Looking up Markus definition for declarative:

" Declaratively, Prolog programs state what holds . A Prolog program consists of clauses , and each clause is either a fact or a rule . Facts state what is always true. Rules state what is true under certain conditions .

I think this is exactly the beauty of Prolog.

Declaratively, you describe what holds … and you can then treat (and perhaps even derive) from this description several procedural “interpretations” … based on the calling context – and they all hold.

Well, perhaps this is exactly the point.

In declarative description what holds is specified explicit, whereas in an imperative language – its implicit in the semantics of the imperative language construct.

Perhaps one way to further clarify this line of thought is to think about Eiffel’s contracts – which specify what holds after the execution of a function.

Here is a paper on semantics of imperative operations:

I think at issue here is whether you can reason about the description – in Prolog the description of what holds enables you to reason about it – whereas in imperative languages – what holds is, as i said, implicit, and if you want to reason about it you have to match each statement (and expression) up with its a description of what holds – i.e. its semantics.

Good point.

So, i guess, what Markus is referring to as declarative is indeed focused on pure prolog without side-effects.

If i gather this correctly, the meaning of the Prolog program – which shows what facts for given goals hold – is then given by the model found which is based on a particular database state.

Dan

Thank you for elaborating.

I took this understanding, that all facts that are derivable from a program (its rules and facts) are the intended meaning of a program from Shapiro’s Art of Prolog - Shapiro phrased it as so (p.15):

Definition: The meaning of a logic program P, M(P) is the set of ground unit goals deductive from P.

I guess, this is more narrow than strictly necessary.

re: your example with tnot

I searched a bit on semantics of Prolog and there are various approaches, including the approach taken by XSB prolog and now being incorporated into swi-prolog.

The essence i guess is to expand to multi-valued logic – 3 (or even 4) logic states – with one logic state enables reasoning in light of paradoxes – where the logic program can not derive true or false, but leaves it undefined.

I wish I could more deeply understand those approaches.

But, perhaps this is a good reason to start using tabling, also as a means to increase expressiveness – and thereby also the broaden the meaning of logic programs.

I think your tnot example is side-effect free, yet, it does require extending the definition given by Shapiro … since, as you indicated, one wouldn’t, otherwise, find a ground model for it – and it is a valid Prolog program.

Dan

its interesting that you write “more sound”.

I am trying to make sense of the exact meaning of tnot … and its hard to get my heard around it, first because the section in the swi manual on well founded semantics resolution procedure is not penetrable for me [1] (nor the formal papers referred to in the comments, discussing various semantic models).

And second: looking up tnot in XSB manual [2] it states that tnot does not include a cut – which consequences i am still trying to understand.

:tnot/1 on the other hand, does not execute a cut, so that all subgoals in the computation path begun by the negative call will be completely evaluated.

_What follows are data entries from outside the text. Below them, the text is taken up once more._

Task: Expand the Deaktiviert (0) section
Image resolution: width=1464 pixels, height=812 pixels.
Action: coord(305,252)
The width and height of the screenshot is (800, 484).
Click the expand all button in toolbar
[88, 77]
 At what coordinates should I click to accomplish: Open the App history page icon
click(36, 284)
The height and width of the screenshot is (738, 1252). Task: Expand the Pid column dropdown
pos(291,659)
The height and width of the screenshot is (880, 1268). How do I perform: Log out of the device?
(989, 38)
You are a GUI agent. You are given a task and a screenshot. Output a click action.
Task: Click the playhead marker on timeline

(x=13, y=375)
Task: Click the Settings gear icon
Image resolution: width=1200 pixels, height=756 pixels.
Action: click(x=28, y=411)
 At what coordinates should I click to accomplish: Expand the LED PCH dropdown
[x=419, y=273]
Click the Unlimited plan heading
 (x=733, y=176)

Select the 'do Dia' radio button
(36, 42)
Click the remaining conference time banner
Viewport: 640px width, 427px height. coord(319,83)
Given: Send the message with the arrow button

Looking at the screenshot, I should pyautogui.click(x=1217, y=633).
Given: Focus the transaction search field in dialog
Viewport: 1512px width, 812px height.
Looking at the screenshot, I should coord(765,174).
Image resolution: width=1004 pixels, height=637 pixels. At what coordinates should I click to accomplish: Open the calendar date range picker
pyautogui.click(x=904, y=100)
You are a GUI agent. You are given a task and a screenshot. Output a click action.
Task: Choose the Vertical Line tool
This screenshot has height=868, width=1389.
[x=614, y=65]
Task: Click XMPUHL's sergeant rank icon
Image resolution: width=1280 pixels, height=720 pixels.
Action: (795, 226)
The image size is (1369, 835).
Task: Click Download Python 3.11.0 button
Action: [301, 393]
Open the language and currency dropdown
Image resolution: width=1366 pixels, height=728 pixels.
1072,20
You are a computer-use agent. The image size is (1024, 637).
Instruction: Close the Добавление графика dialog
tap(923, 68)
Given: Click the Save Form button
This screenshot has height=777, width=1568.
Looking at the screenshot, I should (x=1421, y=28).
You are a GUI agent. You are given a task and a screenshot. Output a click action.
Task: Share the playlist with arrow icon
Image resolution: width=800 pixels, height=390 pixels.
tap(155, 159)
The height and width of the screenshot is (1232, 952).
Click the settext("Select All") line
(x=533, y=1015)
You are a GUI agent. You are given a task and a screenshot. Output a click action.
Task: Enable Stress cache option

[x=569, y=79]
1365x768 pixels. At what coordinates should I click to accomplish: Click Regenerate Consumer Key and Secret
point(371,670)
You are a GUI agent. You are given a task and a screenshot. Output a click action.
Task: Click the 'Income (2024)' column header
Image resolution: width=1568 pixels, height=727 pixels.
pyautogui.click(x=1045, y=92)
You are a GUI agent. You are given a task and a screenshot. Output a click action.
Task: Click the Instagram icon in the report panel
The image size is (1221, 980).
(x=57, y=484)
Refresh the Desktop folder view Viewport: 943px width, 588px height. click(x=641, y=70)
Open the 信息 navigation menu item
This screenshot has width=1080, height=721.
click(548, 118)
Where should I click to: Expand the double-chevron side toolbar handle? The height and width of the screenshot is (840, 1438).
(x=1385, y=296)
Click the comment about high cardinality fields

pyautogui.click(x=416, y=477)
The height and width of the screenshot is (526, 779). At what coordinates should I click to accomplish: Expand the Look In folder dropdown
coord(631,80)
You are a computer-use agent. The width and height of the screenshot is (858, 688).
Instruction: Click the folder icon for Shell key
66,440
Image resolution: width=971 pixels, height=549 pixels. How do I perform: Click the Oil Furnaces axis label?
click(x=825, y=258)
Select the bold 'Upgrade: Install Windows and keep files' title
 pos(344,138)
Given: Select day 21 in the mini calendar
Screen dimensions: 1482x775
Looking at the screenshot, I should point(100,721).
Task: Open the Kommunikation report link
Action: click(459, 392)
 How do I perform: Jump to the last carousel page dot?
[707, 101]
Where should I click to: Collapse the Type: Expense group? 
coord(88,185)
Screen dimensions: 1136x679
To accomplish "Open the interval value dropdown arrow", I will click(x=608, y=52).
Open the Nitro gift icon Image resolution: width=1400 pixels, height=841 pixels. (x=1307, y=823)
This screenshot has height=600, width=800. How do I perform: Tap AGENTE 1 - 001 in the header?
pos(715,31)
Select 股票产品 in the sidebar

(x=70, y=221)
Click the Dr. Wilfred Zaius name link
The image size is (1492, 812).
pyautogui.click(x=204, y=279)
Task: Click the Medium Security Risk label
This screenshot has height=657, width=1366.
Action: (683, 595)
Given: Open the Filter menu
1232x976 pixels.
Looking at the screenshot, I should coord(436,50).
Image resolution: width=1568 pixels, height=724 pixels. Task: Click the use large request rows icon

The major reason for not executing the cut is to insure that XSB evaluates ground queries to Datalog programs with negation with polynomial data complexity"

[1] SWI-Prolog -- Well Founded Semantics
[2] tnot/1 vs.

I am copying and pasting … what i read in the manual … did i misunderstand the text or its context …

Thank you for those comments.

Indeed Prolog is non-monotonic and its something to keep in mind when the fact base is changed.

I am also thinking that tabling is with monotonicity in mind – and doesn’t handle retractions of the KB well.